Bu dönemde kurulan koalisyon hükümetlerinde genel olarak, hükümet programında, kamu mâliyesi alanında devlet bütçesinden başlaya­rak özel idare ve belediye bütçelerinde tasarrufa gidileceği, bütçe samimiyeti ve denkliğinin sağlanacağı ifade edilmektedir. Bütçe açıklarının ve KİT'lerin fi­nansman gereklerinin Merkez Bankası tarafından emisyon yoluyla karşılanması uygulamasına son verilmesi, finansmanın sağlam mali kaynaklara dayandırılması gereği de önemle vurgulanıyordu.

Devlet Başkanı Cemal Gürsel’in “Merkez Bankası gerektiğinde hükümete hayır diyebilmelidir” sözü de o günlerde ekonomiye girmiş bir talimatı olarak kalmıştır.

1965 seçimleri öncesi Adalet Partisinde de büyük bir değişiklik olacaktı. 1964 yalında yapılan kongrede herkes Sadettin Bilgiç’i genel başkan beklerken Süleyman Demirel seçilmişti.

Bu dönemde ülkede, özellikle de siyasal alanda, 27 Mayıs darbesinin tesiri, Askerlerin siyaset üzerinde vesayeti ağır basmaktadır. AP’nin liderliğine soyunan adayların, dolaylı veya dolaysız, vesayetin onayını da alması gerekmekteydi. Ortamı daha iyi idare eden ve yaşantısı gereği Süleyman Demirel bu açıdan daha şanslıdır. Vesayet Sadettin Bilgiç’e göre Demirel’i daha uygun bulmuştur. Çünkü Sadettin Bilgiç hem dindar hem de DP’li bir aileden gelmektedir.
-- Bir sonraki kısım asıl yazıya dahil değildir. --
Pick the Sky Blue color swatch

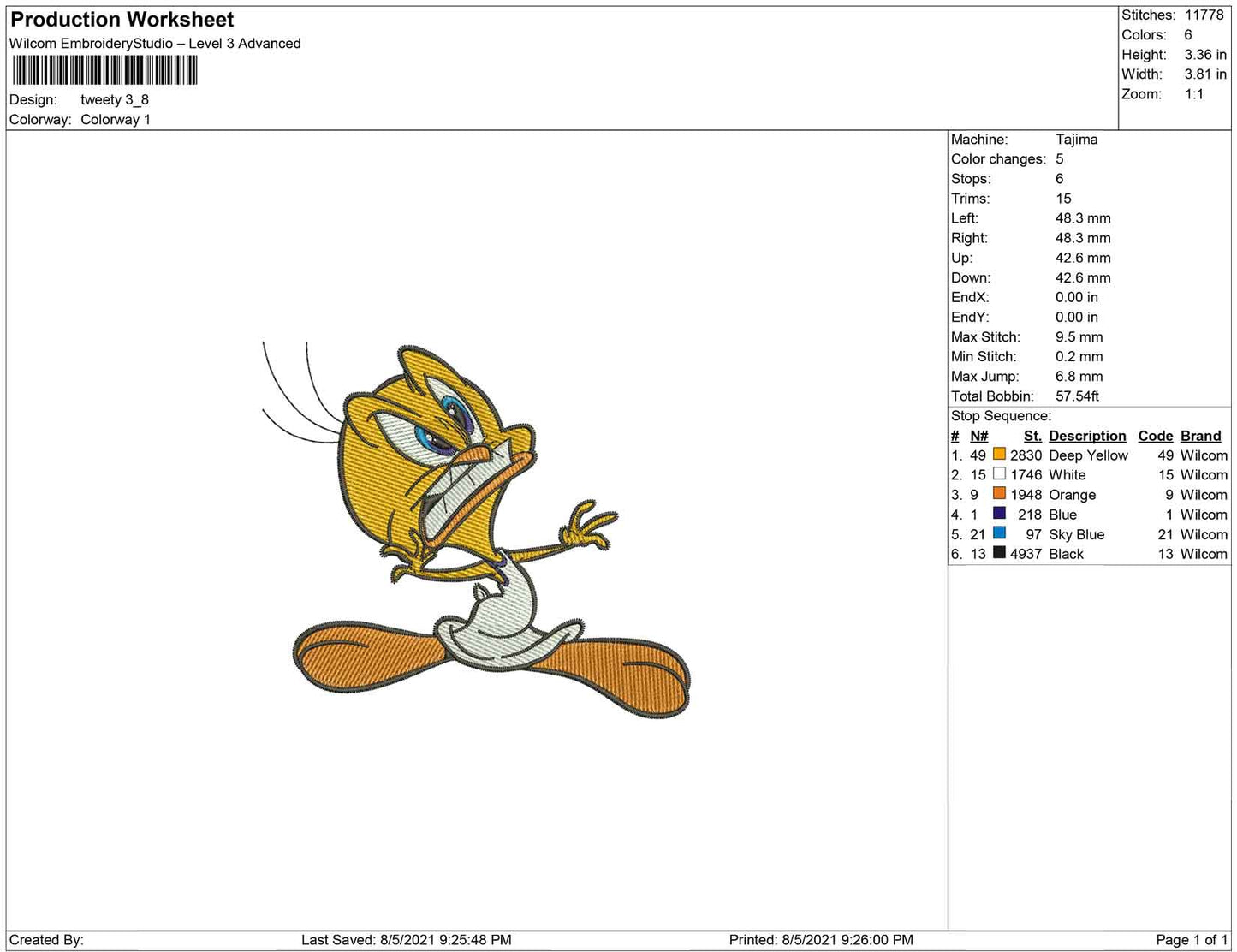(x=999, y=533)
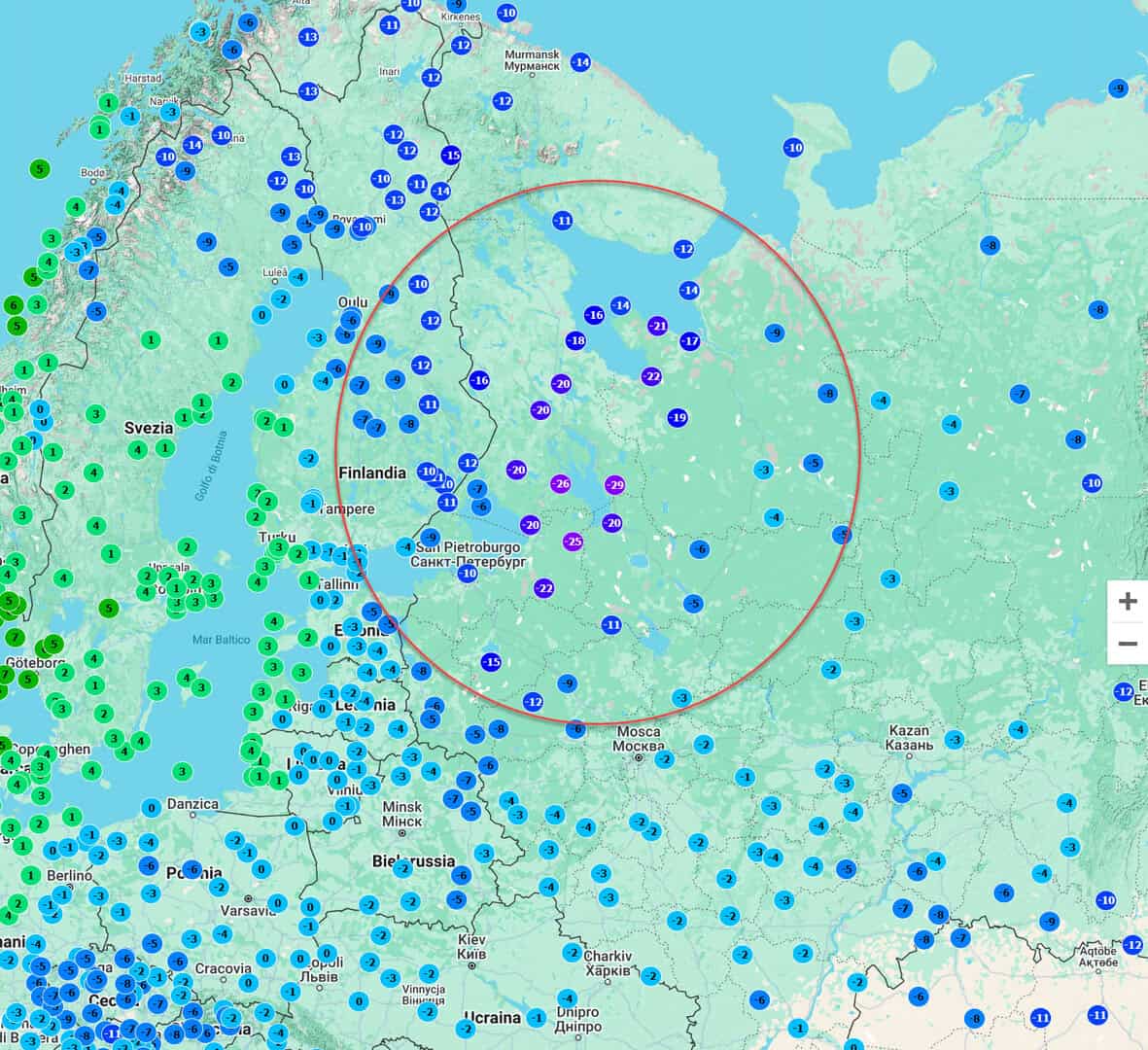
Task: Click the Varsavia city label
Action: pos(248,910)
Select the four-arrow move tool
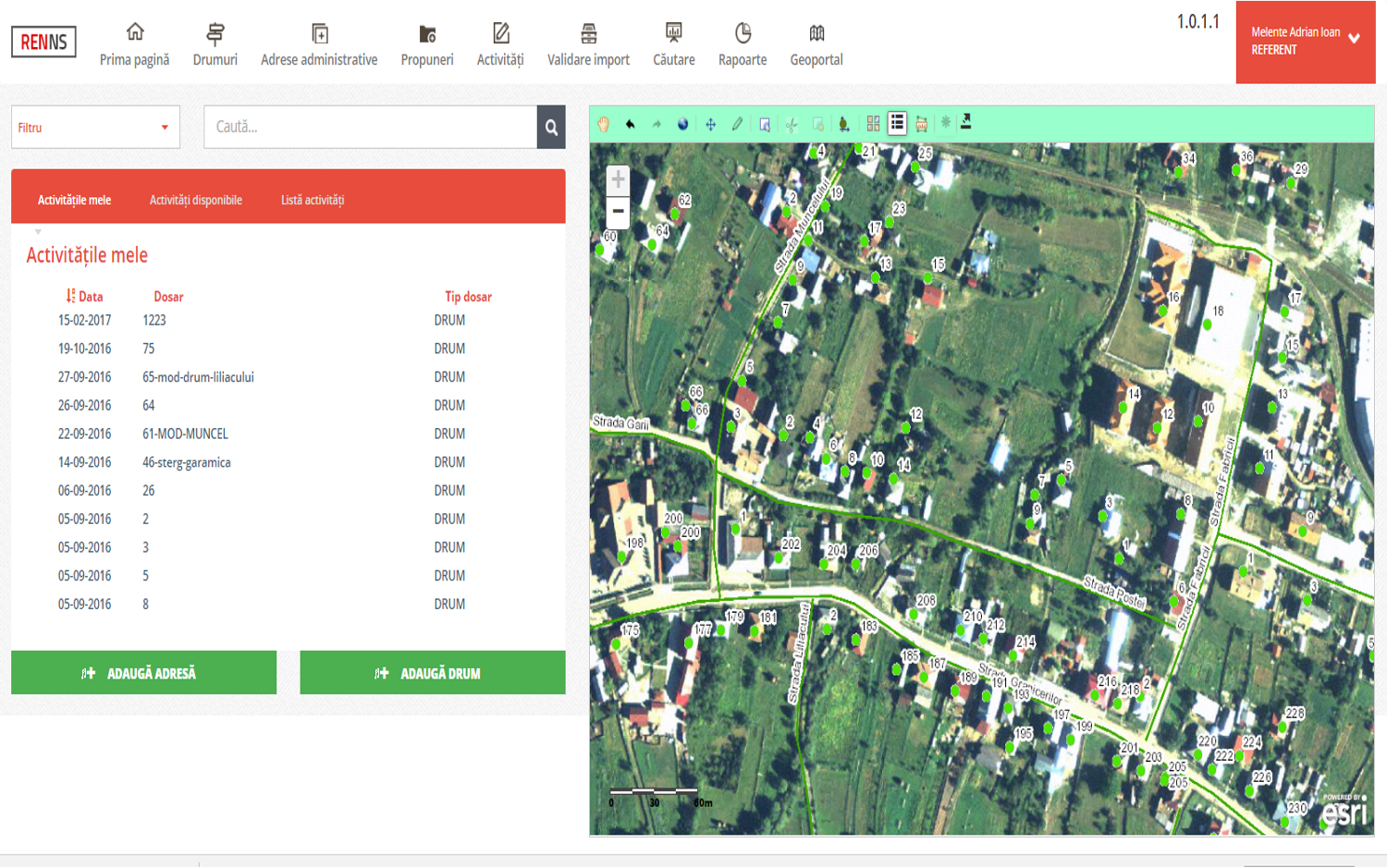 click(x=710, y=124)
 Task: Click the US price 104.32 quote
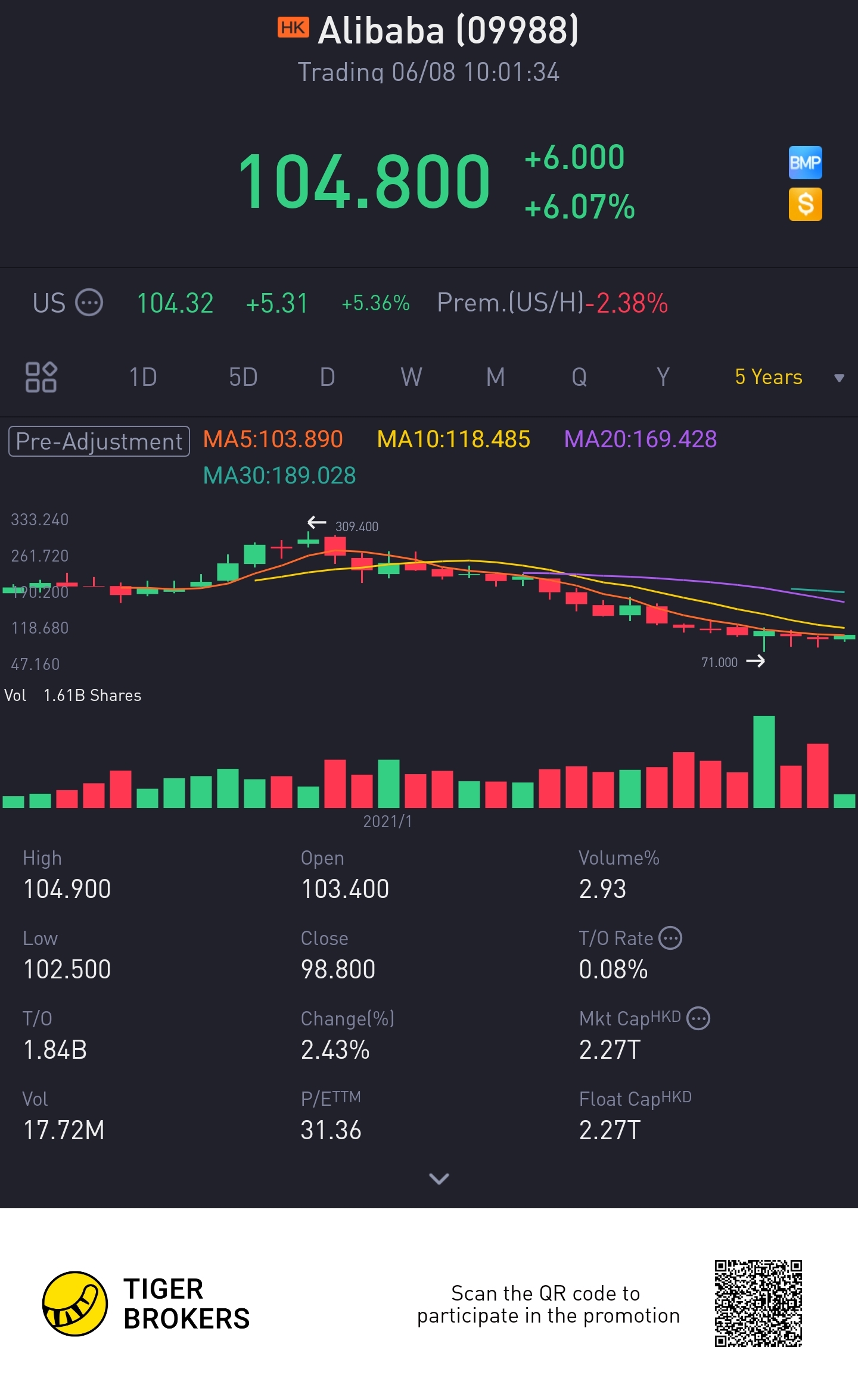175,303
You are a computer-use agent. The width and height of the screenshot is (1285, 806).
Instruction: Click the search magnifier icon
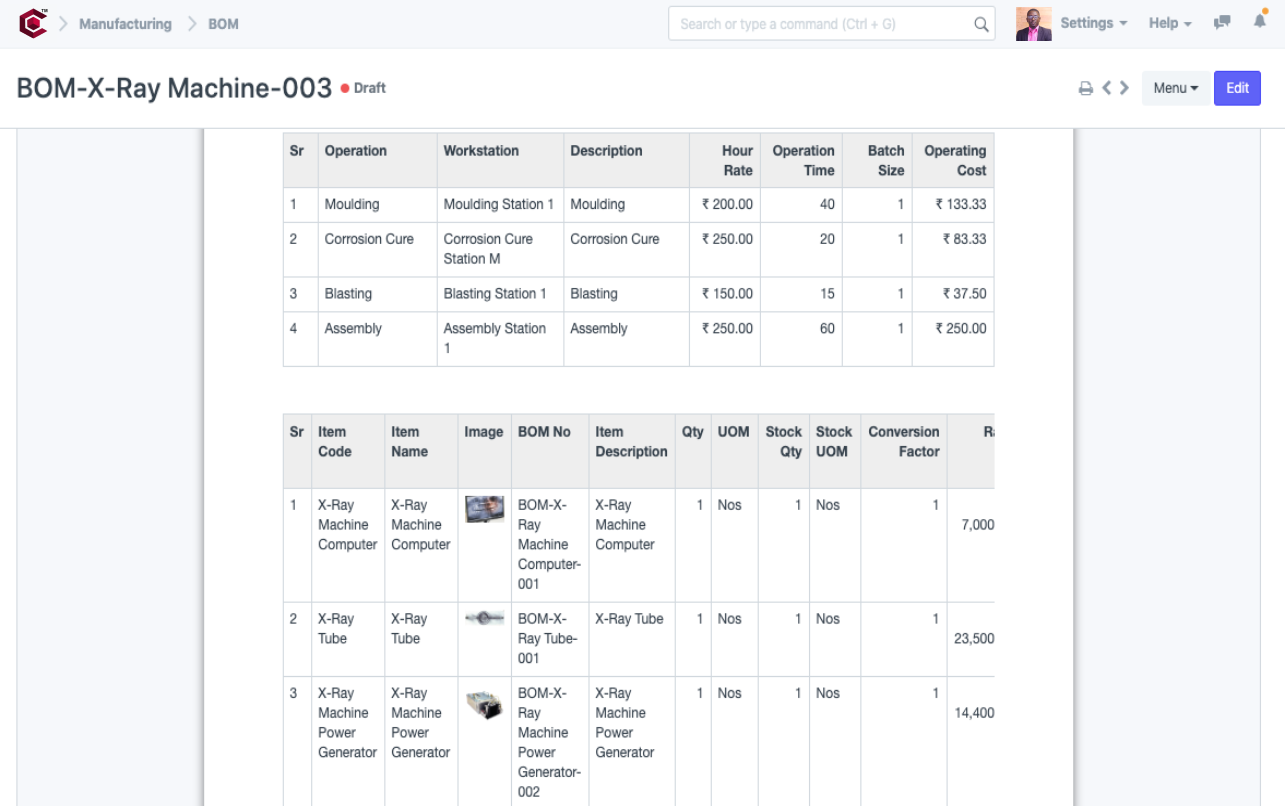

Bilgiç’i dinci ve tutucu bulan vesayet, Bilgiç’in AP’nin başına geçmesi durumunda DP’nin intikamını almaya çalışacağından endişe ediyordu.

1964 Yılında yapılan AP kongresinde genel başkan seçilen Süleyman Demirel 10 Ekim 1965 seçimlerinde %52’lik bir oy potansiyeliyle tek başına hükümet olma şansını yakaladı.

BARAJLAR KRALI SÜLEYMAN DEMİREL

Tek başına hükümet olan Süleyman Demirel başbakanlığı boyunca, siyasi tartışmalardan daha çok ekonomiye ağırlık verdi. Demirel’in Başbakanlık döneminde, “özgürlük, demokrasi ve kalkınma” gibi kavramları ayrılmaz bir parça olarak kullanmıştır. 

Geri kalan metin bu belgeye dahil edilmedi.